I have an illustration for tonight. It’s from Marc Chagall’s incredible stained glass window. It’s not often covered in surveys of Chagall, but it’s so important, and I hope you can see why. Chagall was a Russian Orthodox Jew, living in what is now Belarus. He was a refugee twice over. He had to flee the Communist regime to France, and then when France was occupied during World War II, he became a refugee again. And his artwork consistently worked out themes from his own particularity instead of being anonymous in facing his identity as a Jew. Chagall actually drew upon his fundamental identity, and often took on Christian symbols and images in order to speak a more universal language, so that we might see in these images of Christ something to ponder about our own faith.
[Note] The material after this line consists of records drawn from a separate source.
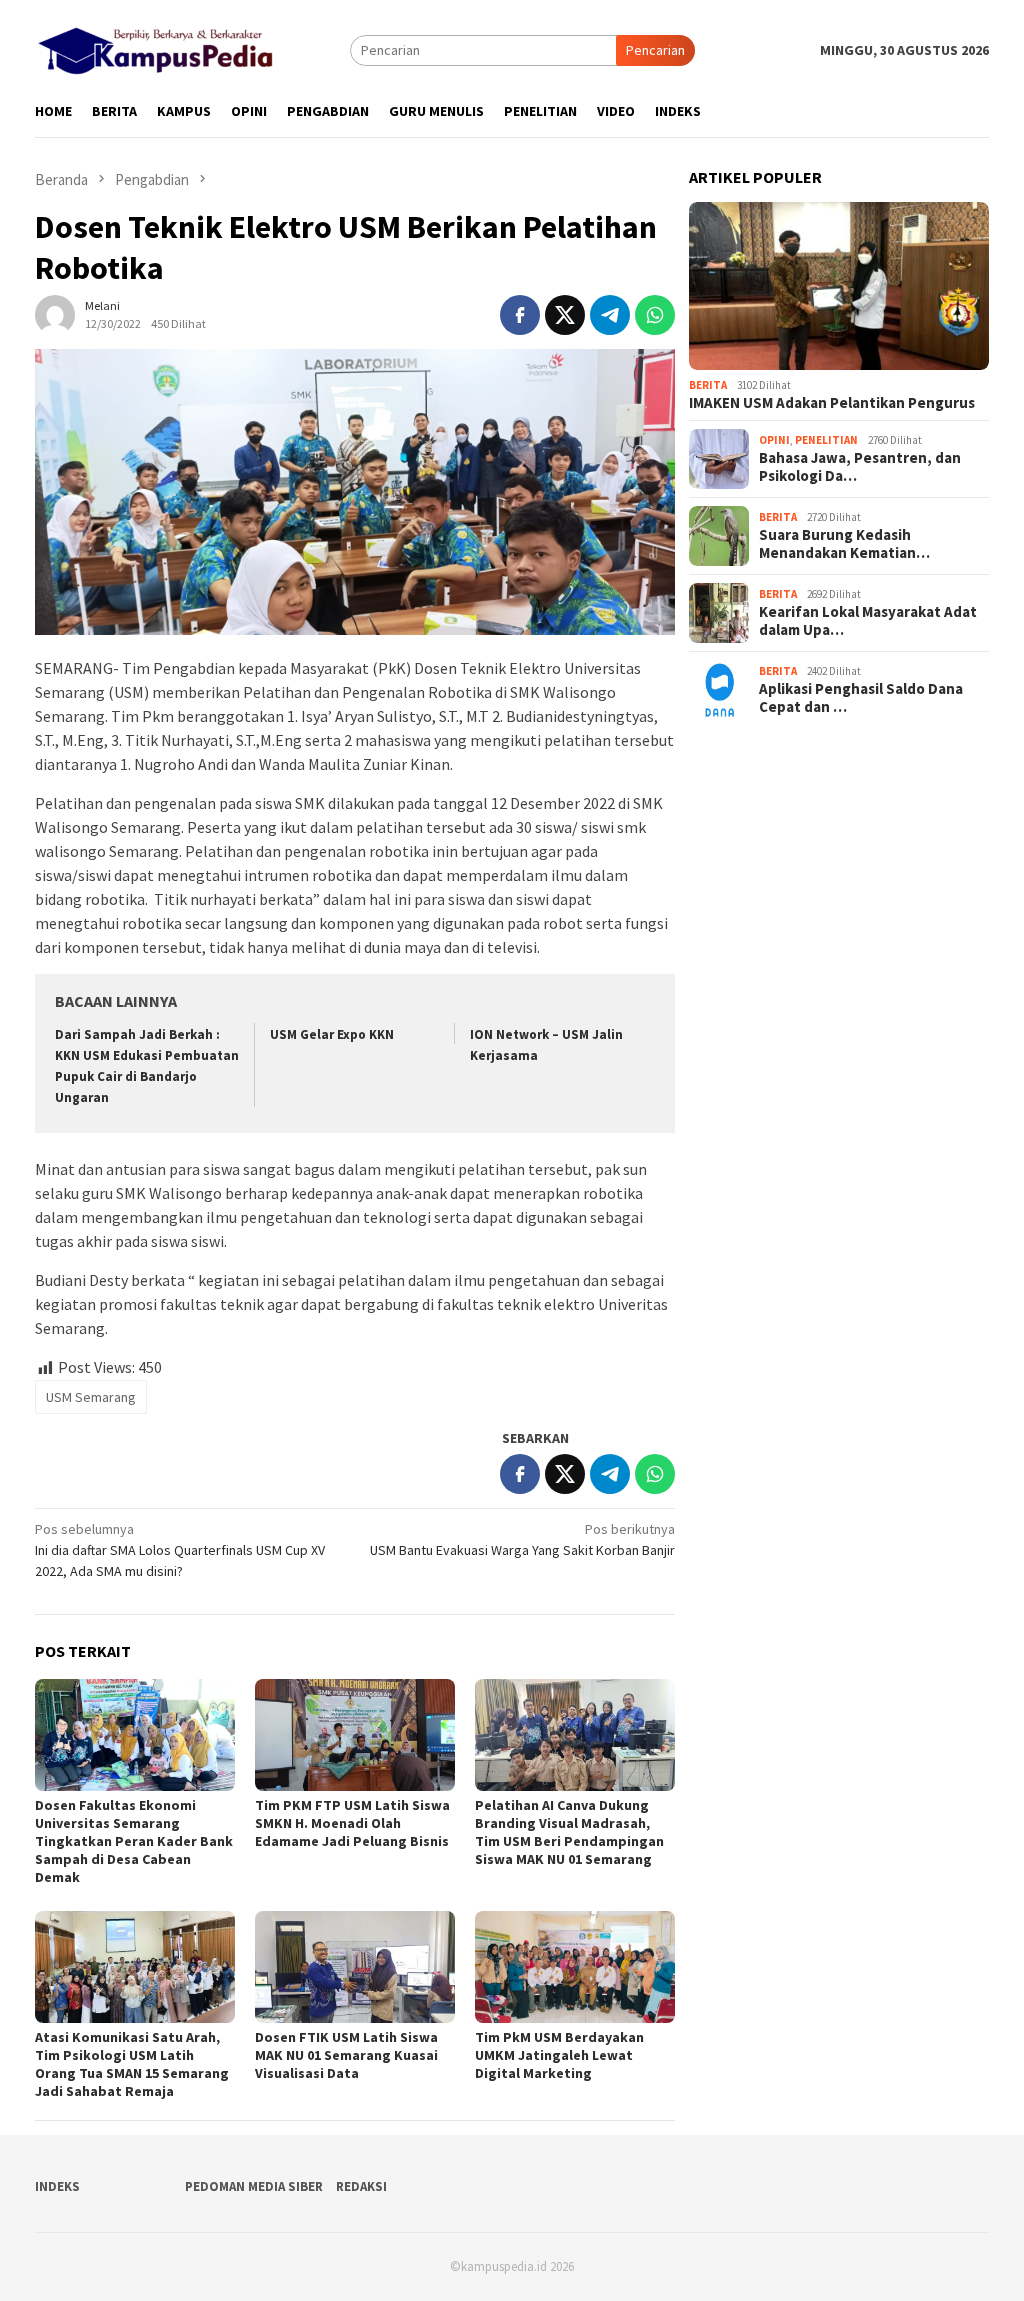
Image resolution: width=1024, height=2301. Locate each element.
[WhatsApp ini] (655, 315)
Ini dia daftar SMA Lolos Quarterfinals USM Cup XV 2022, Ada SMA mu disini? (180, 1550)
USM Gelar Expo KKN (332, 1034)
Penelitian (826, 440)
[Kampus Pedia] (155, 48)
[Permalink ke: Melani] (55, 313)
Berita (708, 385)
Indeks (57, 2186)
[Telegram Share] (610, 315)
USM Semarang (91, 1397)
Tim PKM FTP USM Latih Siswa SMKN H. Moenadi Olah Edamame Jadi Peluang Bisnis (352, 1823)
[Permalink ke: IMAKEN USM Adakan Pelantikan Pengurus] (839, 286)
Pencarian (655, 50)
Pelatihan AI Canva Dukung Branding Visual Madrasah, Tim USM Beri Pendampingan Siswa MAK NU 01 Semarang (569, 1832)
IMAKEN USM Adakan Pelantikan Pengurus (832, 403)
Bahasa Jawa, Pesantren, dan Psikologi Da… (860, 467)
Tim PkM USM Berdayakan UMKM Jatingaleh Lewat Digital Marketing (559, 2055)
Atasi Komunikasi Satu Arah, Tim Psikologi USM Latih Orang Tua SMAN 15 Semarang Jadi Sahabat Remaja (132, 2064)
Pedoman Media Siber (254, 2186)
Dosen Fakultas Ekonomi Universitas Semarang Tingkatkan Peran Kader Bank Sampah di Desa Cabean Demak (134, 1841)
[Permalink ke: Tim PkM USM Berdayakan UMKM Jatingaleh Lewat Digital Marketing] (575, 1967)
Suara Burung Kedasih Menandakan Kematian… (844, 544)
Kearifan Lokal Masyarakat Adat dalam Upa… (868, 621)
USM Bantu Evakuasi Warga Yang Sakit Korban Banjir (522, 1539)
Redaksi (361, 2186)
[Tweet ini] (565, 315)
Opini (774, 440)
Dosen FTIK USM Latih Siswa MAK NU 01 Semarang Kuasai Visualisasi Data (346, 2055)
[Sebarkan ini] (520, 315)
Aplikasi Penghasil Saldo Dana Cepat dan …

And one of the most powerful stained glass works of art that he did is this one called, “Vitrail de la Paix;” this is called the “Window of Peace.” And in it, you have this incredible tree of life that is blooming out. And to the left you see Adam and Eve, which is a recreation of creation’s original intention, the original intention of creation to be good. And all around it, there’s this enveloping color that is coming out. It’s bursting out of the seams, and around it you see the cross over to the left, and Moses’s tablets to the right in gray. These are the things of history and historical existence. These are the things in which there is tragedy and challenge, but this life is still blooming out.
And the source of the life goes right down to the bottom of the stained-glass window. It’s at the base of it. And if you turn around the piece, you can see that at the base is the virgin and the child. And this was Chagall’s take on a famous Russian icon, the “Virgin Hodegetria;” the “Virgin as Our Guide” is the Greek. It’s a rough translation and an even rougher pronunciation. And that icon in Eastern Orthodoxy had always been portrayed in gold and jewels and silver and wonderful things. But in Chagall’s hands, the power of that icon, the power of that image, the power of Christ, the power of the virgin is rather a power of life over death, of love over hate, of color over gray.
In 1964, Chagall gave a speech at the UN after they dedicated another window that he called, “Peace.” And in it, he said that his stained glass was a transparency between his heart and the heart of the world. For Chagall, the stained glass was his performance, his way of affirming that he was not anonymous, that he was called by God to be exactly who God called him to be, and to share that with the world through this beautiful image of the virgin and child. For this universalizable image he once said of the virgin and child.
What is your heart calling you to proclaim to the heart of the world? What is your performance this night, this evening, this 2017, and what way can you reaffirm your identity as known and loved by God? And how can you claim, and be in your own way, the bearer of Christ? For all that we give is but an echo of all that we have received, for as much as we can say that we love God. God in Christ has loved us first. And that is the meaning of Christmas. Amen.